→ **Material supplied**:
#####

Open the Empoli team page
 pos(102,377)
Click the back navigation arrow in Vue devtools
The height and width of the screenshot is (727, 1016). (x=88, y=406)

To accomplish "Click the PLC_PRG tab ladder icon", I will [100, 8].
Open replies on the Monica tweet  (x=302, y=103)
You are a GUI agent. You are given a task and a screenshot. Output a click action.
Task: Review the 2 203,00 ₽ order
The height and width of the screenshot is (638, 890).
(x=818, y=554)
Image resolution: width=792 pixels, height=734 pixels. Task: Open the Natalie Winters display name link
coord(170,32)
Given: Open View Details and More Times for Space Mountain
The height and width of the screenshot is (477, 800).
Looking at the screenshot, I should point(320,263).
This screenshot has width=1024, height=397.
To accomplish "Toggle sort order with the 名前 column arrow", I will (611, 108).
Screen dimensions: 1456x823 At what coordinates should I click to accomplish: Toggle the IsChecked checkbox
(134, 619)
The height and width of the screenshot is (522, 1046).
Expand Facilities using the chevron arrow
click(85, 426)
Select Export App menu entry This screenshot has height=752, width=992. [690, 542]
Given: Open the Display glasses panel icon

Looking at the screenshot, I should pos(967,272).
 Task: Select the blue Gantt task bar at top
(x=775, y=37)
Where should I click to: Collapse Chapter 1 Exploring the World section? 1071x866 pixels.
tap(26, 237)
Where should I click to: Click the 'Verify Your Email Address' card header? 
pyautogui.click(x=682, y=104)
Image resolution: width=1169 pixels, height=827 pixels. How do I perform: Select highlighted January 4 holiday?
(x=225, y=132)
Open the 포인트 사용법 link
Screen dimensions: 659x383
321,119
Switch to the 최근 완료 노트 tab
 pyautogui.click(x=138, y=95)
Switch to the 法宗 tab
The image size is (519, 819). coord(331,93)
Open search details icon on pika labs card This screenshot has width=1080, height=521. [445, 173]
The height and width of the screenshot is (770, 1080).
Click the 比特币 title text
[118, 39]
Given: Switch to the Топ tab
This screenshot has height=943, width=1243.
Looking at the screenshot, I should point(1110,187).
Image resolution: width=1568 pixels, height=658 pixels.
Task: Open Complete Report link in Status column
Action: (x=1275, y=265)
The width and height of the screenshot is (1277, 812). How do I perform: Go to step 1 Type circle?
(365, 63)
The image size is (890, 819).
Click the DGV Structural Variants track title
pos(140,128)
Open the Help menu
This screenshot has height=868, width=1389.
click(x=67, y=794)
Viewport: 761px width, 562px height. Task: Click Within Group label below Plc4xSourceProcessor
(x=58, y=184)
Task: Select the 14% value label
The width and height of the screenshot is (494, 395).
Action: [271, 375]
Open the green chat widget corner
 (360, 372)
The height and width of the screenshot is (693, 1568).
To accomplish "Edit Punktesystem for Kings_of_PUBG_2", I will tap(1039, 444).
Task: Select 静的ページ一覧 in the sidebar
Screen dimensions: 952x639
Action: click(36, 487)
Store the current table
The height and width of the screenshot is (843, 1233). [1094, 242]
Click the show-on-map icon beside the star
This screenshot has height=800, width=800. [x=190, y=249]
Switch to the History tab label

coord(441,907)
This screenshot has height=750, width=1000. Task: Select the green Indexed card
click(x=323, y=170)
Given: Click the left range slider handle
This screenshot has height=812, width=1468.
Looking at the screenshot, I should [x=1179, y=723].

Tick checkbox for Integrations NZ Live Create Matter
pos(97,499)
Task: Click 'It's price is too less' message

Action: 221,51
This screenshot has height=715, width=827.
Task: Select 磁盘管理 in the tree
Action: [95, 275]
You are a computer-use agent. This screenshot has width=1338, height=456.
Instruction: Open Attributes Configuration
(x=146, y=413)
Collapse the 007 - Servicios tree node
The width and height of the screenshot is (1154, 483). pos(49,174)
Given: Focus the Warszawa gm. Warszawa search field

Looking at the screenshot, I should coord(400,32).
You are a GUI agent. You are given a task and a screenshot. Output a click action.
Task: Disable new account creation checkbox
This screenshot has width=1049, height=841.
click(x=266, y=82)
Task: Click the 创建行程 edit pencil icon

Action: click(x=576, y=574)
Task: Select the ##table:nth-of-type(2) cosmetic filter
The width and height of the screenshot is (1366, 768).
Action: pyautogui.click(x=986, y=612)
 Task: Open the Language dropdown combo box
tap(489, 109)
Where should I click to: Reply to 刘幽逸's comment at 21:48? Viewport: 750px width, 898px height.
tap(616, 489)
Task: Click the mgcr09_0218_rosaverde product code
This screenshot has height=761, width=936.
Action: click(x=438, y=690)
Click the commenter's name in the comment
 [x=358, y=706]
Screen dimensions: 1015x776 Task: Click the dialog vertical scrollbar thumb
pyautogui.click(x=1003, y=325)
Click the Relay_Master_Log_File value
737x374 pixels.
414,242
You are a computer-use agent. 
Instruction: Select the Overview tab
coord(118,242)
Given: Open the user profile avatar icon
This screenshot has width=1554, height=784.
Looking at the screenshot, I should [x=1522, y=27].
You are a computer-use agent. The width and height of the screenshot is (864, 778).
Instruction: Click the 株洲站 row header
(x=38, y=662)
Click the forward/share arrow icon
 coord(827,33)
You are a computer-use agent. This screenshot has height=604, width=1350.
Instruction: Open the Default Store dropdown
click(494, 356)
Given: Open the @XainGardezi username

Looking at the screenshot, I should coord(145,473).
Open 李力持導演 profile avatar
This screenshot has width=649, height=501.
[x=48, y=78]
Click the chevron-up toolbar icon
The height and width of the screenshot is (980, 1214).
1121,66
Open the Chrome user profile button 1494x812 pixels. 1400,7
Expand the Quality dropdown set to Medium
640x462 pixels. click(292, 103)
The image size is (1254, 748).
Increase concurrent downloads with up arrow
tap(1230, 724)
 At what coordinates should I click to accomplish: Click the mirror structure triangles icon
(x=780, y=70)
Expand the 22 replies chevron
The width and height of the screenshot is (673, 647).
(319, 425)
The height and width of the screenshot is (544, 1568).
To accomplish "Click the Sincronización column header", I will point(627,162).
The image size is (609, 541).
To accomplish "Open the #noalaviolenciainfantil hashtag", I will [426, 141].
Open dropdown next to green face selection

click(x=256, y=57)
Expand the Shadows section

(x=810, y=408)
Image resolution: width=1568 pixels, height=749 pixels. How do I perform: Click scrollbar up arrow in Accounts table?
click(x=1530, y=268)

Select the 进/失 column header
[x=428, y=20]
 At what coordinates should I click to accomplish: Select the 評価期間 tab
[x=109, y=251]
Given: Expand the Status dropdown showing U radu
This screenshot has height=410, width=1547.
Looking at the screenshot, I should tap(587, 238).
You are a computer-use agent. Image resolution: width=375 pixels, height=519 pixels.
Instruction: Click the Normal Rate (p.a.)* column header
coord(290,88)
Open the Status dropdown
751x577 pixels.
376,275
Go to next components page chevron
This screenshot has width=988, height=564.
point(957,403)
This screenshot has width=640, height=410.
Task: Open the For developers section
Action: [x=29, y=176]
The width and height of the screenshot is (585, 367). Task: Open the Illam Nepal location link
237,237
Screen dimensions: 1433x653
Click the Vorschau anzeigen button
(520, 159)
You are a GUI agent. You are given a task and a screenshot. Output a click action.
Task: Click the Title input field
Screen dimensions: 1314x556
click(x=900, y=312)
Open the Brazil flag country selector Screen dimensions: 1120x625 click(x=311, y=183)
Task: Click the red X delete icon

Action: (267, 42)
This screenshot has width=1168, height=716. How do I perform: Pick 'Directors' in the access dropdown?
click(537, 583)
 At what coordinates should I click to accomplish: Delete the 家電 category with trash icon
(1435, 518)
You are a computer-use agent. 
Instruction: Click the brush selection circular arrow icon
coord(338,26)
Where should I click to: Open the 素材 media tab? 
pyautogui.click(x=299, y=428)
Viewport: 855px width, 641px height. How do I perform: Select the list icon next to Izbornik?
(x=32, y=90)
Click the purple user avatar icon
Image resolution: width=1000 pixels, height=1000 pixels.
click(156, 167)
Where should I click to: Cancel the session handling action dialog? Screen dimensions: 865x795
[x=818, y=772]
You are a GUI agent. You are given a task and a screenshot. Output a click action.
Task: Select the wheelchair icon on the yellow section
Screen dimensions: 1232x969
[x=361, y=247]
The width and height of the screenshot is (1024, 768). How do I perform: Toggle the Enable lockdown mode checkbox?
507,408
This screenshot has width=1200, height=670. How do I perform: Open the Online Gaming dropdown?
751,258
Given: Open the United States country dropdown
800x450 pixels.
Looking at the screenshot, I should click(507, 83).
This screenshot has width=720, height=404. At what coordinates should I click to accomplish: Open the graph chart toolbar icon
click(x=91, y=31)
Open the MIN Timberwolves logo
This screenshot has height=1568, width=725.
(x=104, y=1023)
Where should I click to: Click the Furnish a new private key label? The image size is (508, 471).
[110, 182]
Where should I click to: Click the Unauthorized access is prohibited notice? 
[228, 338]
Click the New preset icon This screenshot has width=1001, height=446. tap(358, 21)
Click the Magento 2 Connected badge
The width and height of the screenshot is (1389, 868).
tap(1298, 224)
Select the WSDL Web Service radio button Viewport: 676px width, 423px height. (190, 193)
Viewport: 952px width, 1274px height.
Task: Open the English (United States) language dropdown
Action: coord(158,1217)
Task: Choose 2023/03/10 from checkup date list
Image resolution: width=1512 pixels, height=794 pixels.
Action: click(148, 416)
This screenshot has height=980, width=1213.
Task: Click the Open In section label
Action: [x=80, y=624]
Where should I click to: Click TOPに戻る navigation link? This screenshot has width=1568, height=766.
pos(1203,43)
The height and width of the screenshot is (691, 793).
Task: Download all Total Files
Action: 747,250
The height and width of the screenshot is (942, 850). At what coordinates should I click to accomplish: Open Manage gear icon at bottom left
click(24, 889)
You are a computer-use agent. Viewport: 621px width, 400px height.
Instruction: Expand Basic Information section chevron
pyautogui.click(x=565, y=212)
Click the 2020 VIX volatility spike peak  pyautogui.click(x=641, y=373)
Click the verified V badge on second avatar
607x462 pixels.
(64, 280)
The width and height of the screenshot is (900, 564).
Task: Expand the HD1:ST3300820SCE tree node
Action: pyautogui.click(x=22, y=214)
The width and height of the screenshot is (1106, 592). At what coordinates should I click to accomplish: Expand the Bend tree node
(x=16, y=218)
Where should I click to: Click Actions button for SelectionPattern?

#####

→ **Task to complete**: Reproduce, character for character, only the lines of the preceding data that start at the line with "Select the 进/失 column header" and end at the line with "Go to next components page chevron", both included.

→ **Written answer**:
Select the 进/失 column header
[x=428, y=20]
 At what coordinates should I click to accomplish: Select the 評価期間 tab
[x=109, y=251]
Given: Expand the Status dropdown showing U radu
This screenshot has height=410, width=1547.
Looking at the screenshot, I should tap(587, 238).
You are a computer-use agent. Image resolution: width=375 pixels, height=519 pixels.
Instruction: Click the Normal Rate (p.a.)* column header
coord(290,88)
Open the Status dropdown
751x577 pixels.
376,275
Go to next components page chevron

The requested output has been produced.